幼稚園に14年勤めたマキさん(30代)・下
育休から復帰して、サブ的な仕事についたマキさん。めまいが止まらなくなり、仕事をやめようと決意していました。翌年度の人繰りを決める時期を考えて昨年7月、園長に「退職します」と話しました。「育児に専念するため」と言ったけれど、実際は仕事の悩みが主な理由。
今後もサブ的な仕事につくとすれば、正直、楽しくなかったからです。サブだと、担任の意向に沿って仕事をしなければなりません。担任はマキさんよりも年下が多く、経験から「こうしたほうがいい」と思っても、うるさいかなとか、後輩が成長しないかなとか考えてしまいました。

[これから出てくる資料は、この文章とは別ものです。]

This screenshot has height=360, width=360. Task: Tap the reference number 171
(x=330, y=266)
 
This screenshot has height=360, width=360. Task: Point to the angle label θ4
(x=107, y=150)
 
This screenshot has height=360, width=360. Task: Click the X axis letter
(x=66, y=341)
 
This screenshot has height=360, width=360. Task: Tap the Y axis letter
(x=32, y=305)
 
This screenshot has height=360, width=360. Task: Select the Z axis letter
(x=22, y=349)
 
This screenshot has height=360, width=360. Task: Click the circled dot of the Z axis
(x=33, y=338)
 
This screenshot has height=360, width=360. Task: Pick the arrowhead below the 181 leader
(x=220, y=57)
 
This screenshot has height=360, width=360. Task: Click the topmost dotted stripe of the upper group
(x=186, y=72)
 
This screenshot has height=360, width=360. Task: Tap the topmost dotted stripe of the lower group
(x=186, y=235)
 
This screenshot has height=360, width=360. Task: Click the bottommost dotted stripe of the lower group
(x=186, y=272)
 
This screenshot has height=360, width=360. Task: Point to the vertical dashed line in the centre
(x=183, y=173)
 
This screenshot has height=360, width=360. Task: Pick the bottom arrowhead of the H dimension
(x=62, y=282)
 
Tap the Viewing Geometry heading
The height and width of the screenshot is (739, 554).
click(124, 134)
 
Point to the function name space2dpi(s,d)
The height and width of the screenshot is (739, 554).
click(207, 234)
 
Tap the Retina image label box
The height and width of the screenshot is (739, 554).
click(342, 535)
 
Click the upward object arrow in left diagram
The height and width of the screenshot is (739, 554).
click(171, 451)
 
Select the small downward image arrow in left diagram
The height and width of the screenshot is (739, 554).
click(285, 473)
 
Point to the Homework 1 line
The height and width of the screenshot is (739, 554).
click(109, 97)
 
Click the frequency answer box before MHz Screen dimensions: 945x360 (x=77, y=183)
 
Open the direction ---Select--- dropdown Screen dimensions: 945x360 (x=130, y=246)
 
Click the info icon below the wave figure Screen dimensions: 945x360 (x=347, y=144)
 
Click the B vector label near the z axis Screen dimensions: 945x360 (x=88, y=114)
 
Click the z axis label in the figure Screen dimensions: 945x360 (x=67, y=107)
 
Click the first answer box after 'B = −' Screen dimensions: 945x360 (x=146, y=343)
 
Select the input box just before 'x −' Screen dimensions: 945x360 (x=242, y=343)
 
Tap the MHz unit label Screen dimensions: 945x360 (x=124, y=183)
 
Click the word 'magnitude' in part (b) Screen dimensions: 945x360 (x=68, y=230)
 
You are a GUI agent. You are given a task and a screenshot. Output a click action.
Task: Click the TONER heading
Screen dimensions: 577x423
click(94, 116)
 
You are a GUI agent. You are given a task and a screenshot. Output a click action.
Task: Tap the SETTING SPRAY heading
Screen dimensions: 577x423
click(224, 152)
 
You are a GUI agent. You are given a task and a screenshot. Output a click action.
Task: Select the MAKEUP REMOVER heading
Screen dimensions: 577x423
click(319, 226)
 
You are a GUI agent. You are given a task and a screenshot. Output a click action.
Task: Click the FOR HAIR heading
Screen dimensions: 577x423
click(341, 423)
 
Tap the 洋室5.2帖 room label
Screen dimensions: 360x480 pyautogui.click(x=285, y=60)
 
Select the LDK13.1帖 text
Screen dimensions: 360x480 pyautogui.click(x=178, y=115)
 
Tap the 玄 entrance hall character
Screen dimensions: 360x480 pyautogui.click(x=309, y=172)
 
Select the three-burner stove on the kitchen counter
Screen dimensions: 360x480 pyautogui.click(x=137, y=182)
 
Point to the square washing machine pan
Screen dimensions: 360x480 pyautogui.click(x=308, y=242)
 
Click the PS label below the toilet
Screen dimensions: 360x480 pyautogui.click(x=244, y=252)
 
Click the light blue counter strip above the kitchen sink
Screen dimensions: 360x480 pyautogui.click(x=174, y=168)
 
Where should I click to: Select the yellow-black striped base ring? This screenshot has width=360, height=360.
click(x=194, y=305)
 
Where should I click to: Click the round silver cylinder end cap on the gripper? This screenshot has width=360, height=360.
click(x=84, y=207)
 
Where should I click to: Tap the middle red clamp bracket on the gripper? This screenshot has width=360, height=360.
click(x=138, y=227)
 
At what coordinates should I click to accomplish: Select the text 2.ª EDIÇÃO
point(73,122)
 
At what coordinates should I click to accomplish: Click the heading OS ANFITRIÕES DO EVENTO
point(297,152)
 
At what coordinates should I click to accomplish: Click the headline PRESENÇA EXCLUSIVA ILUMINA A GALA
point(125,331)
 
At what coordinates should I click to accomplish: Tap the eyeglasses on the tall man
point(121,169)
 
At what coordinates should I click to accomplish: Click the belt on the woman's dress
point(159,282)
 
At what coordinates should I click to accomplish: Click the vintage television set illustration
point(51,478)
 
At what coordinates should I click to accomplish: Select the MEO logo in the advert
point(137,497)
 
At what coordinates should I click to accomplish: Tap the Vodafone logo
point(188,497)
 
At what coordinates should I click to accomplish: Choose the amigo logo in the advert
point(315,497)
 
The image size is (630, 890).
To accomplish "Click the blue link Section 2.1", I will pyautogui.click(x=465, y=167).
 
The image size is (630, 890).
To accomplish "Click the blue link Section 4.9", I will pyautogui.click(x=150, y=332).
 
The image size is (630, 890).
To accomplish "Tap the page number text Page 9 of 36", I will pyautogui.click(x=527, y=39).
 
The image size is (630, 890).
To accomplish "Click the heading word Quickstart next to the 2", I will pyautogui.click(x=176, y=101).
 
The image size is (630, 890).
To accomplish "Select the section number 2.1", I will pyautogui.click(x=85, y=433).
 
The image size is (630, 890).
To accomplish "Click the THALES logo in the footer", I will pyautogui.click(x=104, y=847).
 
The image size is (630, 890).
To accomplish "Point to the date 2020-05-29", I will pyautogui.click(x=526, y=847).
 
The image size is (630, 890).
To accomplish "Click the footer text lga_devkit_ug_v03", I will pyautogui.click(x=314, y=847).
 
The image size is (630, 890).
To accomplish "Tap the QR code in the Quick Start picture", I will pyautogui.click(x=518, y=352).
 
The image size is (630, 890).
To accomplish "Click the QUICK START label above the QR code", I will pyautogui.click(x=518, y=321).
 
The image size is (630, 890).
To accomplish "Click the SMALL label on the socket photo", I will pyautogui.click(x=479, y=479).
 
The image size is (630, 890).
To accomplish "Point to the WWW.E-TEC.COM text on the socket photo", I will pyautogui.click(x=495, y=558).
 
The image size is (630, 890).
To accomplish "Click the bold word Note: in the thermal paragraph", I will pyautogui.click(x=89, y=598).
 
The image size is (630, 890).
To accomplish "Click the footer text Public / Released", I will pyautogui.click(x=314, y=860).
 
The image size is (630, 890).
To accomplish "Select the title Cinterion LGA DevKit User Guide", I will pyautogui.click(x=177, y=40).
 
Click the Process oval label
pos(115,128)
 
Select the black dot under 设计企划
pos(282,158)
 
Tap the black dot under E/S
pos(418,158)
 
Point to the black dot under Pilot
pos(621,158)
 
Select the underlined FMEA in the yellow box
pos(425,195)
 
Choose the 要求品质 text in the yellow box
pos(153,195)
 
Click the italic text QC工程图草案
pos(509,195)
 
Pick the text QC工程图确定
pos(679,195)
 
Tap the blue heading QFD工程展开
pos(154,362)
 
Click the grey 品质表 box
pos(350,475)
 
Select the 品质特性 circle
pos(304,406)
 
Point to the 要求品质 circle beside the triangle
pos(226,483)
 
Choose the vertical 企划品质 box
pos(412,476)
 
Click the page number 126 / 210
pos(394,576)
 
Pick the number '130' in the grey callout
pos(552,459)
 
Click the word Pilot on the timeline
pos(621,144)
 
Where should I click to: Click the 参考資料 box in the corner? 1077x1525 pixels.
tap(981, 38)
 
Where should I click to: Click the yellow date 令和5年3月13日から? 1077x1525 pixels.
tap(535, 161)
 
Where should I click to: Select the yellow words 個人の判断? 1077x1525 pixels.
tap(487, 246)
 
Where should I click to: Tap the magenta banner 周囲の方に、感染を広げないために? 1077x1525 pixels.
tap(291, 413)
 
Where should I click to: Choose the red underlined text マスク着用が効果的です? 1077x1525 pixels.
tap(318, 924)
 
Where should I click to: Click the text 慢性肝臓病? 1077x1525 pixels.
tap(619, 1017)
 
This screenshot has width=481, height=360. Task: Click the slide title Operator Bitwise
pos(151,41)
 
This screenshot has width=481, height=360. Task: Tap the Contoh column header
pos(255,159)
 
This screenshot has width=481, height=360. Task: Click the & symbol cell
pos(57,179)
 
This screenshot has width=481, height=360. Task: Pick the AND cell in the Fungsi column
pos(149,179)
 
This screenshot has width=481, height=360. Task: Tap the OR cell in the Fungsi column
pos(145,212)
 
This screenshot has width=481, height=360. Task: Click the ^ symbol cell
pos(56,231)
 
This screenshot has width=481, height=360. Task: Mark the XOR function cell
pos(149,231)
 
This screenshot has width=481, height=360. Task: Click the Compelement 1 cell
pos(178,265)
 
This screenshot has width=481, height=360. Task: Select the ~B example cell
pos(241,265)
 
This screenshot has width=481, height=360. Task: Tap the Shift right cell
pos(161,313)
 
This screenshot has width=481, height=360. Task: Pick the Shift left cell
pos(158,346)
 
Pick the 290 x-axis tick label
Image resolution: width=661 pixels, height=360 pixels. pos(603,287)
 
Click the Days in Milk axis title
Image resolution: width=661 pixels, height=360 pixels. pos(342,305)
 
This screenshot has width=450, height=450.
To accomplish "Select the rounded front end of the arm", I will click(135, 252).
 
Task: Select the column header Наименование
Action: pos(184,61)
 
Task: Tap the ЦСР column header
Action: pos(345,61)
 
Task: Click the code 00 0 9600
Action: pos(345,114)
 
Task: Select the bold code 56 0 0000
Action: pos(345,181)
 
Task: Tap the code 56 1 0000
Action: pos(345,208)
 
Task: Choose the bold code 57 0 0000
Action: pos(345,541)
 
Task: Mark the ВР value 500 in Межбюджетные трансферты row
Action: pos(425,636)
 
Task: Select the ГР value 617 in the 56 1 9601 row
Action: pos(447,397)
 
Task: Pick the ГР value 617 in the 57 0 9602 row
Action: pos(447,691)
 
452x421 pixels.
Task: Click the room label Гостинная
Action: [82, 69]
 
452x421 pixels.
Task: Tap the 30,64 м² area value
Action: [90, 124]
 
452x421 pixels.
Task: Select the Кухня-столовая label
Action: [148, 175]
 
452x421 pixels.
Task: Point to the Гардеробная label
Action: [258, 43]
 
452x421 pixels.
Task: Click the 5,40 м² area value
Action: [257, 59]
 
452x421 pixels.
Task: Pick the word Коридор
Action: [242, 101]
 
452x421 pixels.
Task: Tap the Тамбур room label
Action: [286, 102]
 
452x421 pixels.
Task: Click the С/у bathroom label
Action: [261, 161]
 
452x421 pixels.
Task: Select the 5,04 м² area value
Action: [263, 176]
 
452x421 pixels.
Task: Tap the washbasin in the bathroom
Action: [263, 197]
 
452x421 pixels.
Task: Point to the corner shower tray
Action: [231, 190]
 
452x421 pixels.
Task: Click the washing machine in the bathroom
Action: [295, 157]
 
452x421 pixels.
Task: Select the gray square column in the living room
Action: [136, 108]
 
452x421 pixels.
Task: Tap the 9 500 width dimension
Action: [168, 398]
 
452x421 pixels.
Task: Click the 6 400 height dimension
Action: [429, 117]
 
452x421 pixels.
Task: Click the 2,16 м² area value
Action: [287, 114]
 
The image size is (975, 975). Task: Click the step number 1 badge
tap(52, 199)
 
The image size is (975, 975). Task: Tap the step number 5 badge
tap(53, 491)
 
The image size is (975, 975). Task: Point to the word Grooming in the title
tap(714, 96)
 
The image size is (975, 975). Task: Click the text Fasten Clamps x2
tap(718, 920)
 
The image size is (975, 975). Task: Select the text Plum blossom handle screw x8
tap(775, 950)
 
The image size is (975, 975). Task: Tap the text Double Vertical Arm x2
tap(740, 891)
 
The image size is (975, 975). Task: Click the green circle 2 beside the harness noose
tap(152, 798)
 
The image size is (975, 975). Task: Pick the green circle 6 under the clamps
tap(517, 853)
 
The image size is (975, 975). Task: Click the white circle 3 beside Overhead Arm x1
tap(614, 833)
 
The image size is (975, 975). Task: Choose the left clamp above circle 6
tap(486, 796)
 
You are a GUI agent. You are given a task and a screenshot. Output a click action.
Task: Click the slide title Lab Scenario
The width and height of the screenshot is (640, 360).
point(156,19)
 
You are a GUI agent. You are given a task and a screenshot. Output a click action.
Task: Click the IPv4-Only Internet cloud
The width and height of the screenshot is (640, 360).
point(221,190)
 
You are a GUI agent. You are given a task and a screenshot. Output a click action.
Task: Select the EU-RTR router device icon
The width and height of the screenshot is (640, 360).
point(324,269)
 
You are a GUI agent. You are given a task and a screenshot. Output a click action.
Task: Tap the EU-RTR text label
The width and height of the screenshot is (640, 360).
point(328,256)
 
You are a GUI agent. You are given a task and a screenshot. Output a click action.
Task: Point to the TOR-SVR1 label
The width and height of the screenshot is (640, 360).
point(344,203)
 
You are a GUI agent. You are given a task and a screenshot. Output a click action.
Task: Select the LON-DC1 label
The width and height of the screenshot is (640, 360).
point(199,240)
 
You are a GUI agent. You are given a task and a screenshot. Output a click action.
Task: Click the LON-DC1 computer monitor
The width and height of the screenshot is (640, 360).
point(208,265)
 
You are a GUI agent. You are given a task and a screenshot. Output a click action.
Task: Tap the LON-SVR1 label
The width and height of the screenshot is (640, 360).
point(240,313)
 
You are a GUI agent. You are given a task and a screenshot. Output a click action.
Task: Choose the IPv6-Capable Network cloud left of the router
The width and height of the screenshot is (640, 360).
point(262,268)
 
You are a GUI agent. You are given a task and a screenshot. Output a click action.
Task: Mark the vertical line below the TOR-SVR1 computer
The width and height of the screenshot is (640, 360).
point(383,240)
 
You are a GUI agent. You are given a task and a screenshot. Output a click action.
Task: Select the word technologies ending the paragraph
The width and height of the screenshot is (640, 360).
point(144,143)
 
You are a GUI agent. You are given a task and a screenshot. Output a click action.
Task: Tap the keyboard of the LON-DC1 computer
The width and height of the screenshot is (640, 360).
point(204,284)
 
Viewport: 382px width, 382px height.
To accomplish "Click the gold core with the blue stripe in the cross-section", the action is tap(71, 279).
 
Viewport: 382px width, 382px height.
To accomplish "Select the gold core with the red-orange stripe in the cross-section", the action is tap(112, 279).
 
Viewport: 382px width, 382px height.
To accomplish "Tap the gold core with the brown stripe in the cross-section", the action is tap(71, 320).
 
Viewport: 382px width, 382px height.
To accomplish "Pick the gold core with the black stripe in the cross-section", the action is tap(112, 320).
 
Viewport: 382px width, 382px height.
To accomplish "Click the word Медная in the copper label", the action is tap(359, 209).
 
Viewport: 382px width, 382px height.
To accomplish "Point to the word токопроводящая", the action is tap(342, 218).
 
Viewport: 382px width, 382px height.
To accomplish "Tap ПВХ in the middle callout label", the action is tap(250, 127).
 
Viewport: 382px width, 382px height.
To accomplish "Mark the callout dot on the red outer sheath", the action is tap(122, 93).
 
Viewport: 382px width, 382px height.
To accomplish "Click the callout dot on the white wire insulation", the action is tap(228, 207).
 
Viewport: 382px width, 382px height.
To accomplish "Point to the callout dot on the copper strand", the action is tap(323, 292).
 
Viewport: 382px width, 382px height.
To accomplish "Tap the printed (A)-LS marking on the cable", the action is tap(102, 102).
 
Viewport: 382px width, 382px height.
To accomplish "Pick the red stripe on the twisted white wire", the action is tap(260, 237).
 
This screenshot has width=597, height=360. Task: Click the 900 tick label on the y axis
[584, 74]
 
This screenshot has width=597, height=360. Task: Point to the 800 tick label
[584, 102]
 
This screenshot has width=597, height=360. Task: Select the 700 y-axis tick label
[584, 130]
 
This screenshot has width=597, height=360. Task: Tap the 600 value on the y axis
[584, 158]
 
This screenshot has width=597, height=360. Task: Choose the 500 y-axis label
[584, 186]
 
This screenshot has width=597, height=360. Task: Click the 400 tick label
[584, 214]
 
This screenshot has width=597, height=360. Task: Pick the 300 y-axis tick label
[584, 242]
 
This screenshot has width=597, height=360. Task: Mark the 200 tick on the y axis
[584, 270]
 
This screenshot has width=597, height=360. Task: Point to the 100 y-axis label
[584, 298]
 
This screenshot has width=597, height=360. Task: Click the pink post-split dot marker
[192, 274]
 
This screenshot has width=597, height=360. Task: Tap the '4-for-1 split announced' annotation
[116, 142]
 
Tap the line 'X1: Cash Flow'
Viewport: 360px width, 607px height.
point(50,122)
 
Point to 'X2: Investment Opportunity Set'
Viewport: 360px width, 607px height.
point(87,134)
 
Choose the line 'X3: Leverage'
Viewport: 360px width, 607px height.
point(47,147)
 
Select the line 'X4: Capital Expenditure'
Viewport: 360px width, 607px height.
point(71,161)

子育て中でサブに徹して仕事を続けている職員もいましたが、マキさんはそうなれないと考えました。長年勤めた、大好きな仕事。かといって担任の仕事は残業も多くハード過ぎて、育児とのバランスを取れるような状況ではなく、長い間引き受けるのは難しいです。時間の流れとともに人間関係や仕事の内容も変わり、この職場をもう支えられないという気持ちが大きくなってきました。
最後の1年は、あえてハードな年長クラスの担任を希望。やり遂げました。今年3月。30人を超える子ども達を無事に卒園させました。勤務の最終日には、14年の間に出会った子どもたちや親、やめた先生も会いに来てくれました。中には、高校生になっている子も。お花や手紙を贈られ、「最高の保育人生だった」と号泣でした。
「子育て中でも、責任の重い担任ができる」。この職場で初めて、それを示せたのがよかったと、マキさんは強調します。子どもがいて一線にいる職員がいなかったから。ただ万全のサポートがないと、育児と幼稚園の担任という仕事の両立をずっと続けていくのは、大変だということも実感しました。
卒園式のころに、2人目の妊娠も分かりました。退職して4月から、新しい生活に入りました。